## WHAT TO DO
In the records below, find the line with "Given: Open the Type filter dropdown" and the line with "Task: Open the Skin Condition section"; return exactly those lines and every line between them.

(DATASET CONTENT Opens)

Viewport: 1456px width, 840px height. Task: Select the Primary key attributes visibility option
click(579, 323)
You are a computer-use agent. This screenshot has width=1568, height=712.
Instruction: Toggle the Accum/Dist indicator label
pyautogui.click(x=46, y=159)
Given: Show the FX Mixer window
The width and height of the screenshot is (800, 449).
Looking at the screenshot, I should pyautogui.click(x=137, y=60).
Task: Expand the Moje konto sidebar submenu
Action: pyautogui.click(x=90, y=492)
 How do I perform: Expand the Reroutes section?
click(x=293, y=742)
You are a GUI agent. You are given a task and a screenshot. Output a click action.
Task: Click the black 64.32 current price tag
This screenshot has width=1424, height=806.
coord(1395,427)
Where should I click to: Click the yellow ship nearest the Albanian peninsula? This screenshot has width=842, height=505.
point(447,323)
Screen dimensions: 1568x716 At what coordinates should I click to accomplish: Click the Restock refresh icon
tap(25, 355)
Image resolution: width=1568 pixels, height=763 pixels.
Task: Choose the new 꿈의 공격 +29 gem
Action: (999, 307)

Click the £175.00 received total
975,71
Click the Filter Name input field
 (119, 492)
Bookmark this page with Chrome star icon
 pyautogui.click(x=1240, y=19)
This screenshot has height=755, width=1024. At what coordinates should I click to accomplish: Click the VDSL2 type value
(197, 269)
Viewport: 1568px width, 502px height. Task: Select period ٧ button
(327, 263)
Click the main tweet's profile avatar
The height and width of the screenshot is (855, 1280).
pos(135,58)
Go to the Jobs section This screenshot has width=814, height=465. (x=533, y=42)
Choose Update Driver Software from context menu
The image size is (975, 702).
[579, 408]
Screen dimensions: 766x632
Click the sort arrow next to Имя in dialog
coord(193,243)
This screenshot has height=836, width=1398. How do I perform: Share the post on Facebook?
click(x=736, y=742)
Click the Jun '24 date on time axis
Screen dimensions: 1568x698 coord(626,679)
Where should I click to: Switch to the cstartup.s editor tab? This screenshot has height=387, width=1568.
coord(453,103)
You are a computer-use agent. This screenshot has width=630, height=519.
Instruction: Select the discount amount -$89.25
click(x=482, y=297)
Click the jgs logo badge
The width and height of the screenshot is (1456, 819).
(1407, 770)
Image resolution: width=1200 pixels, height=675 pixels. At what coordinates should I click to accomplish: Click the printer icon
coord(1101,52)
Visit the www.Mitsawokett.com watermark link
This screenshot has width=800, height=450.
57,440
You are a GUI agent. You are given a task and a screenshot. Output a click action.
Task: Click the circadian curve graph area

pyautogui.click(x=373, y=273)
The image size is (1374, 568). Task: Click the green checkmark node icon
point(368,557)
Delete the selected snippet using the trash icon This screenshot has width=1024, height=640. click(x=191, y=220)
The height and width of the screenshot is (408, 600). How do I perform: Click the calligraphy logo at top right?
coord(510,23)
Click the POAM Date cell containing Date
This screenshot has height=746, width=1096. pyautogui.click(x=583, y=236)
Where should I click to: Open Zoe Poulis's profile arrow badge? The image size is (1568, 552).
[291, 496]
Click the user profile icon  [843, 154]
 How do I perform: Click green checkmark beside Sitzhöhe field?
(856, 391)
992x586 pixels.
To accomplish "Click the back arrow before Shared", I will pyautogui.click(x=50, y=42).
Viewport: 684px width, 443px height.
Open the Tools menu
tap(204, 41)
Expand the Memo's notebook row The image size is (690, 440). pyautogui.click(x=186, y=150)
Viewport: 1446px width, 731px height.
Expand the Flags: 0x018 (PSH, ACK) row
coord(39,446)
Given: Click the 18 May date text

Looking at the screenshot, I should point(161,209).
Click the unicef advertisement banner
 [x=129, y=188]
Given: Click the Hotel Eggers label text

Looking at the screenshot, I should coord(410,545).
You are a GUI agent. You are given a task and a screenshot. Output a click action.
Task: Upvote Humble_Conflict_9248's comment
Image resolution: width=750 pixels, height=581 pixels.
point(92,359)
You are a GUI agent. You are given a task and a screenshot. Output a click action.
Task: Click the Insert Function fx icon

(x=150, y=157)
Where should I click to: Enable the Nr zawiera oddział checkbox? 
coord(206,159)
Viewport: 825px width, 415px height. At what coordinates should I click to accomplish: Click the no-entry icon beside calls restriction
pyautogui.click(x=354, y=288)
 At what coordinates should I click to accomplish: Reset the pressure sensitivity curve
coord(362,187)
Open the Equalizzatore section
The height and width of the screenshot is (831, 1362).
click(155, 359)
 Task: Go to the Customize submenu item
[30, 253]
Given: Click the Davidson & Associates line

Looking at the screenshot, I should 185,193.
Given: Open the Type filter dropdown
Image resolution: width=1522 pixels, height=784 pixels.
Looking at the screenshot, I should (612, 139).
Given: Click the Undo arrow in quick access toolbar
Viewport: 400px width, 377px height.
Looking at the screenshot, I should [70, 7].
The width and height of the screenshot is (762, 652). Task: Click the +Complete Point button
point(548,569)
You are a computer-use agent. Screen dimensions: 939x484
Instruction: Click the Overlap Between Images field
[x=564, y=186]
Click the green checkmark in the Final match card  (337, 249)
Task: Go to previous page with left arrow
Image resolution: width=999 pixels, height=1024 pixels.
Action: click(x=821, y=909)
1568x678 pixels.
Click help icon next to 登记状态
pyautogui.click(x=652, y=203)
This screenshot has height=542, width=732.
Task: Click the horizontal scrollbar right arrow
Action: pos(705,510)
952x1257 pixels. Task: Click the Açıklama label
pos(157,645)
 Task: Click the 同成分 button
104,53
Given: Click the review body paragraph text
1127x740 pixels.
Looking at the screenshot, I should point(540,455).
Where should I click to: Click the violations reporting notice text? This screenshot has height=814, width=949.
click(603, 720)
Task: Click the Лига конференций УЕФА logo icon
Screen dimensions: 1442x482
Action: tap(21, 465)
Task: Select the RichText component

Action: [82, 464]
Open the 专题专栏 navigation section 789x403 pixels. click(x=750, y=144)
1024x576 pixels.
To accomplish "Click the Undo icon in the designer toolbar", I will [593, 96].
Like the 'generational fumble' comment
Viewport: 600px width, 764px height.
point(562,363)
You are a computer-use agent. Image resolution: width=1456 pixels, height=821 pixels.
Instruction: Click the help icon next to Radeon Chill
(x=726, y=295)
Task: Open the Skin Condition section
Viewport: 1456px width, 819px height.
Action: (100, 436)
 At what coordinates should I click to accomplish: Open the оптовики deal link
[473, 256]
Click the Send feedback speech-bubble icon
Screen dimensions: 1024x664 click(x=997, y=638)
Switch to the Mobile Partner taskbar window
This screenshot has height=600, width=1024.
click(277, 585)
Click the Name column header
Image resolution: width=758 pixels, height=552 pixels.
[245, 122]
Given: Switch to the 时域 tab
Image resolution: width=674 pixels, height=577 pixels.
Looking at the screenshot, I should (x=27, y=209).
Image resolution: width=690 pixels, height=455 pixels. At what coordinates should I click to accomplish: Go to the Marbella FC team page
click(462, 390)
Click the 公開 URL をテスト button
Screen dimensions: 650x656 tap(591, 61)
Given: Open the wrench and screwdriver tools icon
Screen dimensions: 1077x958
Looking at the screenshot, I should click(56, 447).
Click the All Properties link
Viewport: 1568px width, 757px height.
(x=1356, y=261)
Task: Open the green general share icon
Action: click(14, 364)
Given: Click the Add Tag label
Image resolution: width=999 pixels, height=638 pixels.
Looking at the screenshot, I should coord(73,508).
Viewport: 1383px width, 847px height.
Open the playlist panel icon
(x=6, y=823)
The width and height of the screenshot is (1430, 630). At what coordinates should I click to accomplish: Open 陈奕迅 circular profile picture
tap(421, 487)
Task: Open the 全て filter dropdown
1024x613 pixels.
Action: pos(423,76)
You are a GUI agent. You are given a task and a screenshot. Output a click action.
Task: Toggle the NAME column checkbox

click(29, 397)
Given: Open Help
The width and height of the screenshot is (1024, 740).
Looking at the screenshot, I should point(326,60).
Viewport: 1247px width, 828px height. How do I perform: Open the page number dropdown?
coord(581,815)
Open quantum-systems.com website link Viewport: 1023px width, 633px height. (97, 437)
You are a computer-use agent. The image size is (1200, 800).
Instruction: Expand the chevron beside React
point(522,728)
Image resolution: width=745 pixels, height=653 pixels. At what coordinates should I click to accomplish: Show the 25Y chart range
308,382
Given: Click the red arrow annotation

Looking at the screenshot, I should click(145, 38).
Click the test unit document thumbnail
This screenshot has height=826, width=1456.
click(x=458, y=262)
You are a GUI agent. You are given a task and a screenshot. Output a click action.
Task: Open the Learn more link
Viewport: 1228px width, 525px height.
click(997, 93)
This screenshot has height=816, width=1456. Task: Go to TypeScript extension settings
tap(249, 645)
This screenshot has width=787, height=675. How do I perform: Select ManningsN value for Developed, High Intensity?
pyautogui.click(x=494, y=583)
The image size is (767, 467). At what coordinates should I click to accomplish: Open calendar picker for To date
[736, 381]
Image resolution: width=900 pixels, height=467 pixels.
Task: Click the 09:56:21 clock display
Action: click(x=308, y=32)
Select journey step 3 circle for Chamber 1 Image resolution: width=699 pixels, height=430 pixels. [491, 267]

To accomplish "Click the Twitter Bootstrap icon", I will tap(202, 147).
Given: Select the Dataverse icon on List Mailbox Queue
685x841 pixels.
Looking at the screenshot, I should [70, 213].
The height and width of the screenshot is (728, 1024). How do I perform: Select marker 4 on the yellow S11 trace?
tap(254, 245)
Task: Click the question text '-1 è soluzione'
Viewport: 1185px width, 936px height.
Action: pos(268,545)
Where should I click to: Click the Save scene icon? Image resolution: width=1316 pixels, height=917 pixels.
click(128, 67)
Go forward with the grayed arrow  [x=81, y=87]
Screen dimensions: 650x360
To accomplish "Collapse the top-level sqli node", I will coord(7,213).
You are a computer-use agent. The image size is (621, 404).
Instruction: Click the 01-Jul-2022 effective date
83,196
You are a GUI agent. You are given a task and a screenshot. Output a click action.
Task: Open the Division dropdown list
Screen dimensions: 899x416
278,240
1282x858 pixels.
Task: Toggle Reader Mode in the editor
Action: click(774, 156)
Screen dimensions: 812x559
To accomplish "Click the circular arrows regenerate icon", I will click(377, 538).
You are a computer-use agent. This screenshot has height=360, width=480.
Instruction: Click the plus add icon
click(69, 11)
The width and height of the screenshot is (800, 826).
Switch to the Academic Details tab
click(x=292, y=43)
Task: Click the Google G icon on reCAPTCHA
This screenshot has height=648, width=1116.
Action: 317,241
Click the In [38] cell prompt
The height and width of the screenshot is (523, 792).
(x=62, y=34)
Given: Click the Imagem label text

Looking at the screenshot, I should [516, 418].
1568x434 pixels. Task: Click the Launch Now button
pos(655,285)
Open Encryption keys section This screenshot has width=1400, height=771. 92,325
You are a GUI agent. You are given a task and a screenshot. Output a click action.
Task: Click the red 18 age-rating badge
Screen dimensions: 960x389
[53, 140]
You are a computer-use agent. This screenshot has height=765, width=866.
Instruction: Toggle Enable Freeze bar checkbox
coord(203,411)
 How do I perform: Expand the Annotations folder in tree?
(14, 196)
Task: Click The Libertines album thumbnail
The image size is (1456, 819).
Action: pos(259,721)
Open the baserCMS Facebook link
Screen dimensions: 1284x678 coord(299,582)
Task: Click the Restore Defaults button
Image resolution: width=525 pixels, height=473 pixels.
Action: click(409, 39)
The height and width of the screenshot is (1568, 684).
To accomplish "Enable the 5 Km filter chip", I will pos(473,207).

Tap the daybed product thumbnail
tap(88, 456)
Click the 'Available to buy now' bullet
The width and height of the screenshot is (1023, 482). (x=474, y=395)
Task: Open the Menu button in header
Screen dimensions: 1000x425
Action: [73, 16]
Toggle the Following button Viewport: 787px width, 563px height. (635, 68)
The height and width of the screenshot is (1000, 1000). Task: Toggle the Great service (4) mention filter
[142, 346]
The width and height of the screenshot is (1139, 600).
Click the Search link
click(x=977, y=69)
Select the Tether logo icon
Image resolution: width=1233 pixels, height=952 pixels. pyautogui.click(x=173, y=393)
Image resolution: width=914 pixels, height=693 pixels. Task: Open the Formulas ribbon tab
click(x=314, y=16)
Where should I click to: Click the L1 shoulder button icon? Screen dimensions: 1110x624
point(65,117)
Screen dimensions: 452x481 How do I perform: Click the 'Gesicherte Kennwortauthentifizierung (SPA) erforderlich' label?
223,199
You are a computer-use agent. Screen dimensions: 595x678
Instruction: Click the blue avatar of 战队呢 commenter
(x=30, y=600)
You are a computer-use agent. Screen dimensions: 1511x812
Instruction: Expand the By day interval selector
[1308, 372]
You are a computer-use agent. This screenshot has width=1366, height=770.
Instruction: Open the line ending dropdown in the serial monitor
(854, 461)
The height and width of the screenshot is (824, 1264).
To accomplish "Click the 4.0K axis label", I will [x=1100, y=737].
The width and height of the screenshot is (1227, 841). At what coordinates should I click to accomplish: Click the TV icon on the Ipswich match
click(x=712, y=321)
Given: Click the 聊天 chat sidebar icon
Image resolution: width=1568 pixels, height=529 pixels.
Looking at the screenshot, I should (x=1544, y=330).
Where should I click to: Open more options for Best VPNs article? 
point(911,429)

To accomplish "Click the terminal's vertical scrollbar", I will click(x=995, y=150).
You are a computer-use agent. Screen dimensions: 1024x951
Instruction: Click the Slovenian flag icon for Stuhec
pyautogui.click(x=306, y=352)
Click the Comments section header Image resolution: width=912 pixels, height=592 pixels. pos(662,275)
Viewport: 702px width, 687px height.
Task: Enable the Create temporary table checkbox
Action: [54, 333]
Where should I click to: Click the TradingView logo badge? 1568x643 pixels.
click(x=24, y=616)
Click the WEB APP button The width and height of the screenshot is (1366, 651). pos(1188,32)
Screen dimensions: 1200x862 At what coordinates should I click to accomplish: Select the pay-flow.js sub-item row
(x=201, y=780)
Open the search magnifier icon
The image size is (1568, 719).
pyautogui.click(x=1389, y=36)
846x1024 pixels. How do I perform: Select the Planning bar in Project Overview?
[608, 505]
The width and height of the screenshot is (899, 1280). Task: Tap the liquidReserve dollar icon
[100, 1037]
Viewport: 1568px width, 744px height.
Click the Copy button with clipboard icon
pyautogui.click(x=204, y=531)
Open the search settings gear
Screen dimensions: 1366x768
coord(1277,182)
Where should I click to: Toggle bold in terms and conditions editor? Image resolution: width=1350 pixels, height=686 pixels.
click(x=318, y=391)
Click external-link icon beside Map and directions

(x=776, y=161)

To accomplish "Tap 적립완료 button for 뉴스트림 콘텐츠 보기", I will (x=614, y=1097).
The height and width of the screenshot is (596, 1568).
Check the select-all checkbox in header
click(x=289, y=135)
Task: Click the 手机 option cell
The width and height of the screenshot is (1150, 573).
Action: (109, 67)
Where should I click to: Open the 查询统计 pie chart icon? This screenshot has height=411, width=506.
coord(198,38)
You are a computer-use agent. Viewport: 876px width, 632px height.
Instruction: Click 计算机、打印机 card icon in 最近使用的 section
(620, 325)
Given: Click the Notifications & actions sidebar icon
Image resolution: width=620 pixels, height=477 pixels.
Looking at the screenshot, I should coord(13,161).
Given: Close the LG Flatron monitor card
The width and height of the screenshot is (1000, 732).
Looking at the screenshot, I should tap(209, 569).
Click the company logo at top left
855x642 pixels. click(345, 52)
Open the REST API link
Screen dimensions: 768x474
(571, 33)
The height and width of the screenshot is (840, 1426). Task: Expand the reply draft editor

(DATASET CONTENT Closes)

## ANSWER BELOW
Given: Open the Type filter dropdown
Image resolution: width=1522 pixels, height=784 pixels.
Looking at the screenshot, I should (612, 139).
Given: Click the Undo arrow in quick access toolbar
Viewport: 400px width, 377px height.
Looking at the screenshot, I should [70, 7].
The width and height of the screenshot is (762, 652). Task: Click the +Complete Point button
point(548,569)
You are a computer-use agent. Screen dimensions: 939x484
Instruction: Click the Overlap Between Images field
[x=564, y=186]
Click the green checkmark in the Final match card  (337, 249)
Task: Go to previous page with left arrow
Image resolution: width=999 pixels, height=1024 pixels.
Action: click(x=821, y=909)
1568x678 pixels.
Click help icon next to 登记状态
pyautogui.click(x=652, y=203)
This screenshot has height=542, width=732.
Task: Click the horizontal scrollbar right arrow
Action: pos(705,510)
952x1257 pixels. Task: Click the Açıklama label
pos(157,645)
 Task: Click the 同成分 button
104,53
Given: Click the review body paragraph text
1127x740 pixels.
Looking at the screenshot, I should point(540,455).
Where should I click to: Click the violations reporting notice text? This screenshot has height=814, width=949.
click(603, 720)
Task: Click the Лига конференций УЕФА logo icon
Screen dimensions: 1442x482
Action: tap(21, 465)
Task: Select the RichText component

Action: [82, 464]
Open the 专题专栏 navigation section 789x403 pixels. click(x=750, y=144)
1024x576 pixels.
To accomplish "Click the Undo icon in the designer toolbar", I will [593, 96].
Like the 'generational fumble' comment
Viewport: 600px width, 764px height.
point(562,363)
You are a computer-use agent. Image resolution: width=1456 pixels, height=821 pixels.
Instruction: Click the help icon next to Radeon Chill
(x=726, y=295)
Task: Open the Skin Condition section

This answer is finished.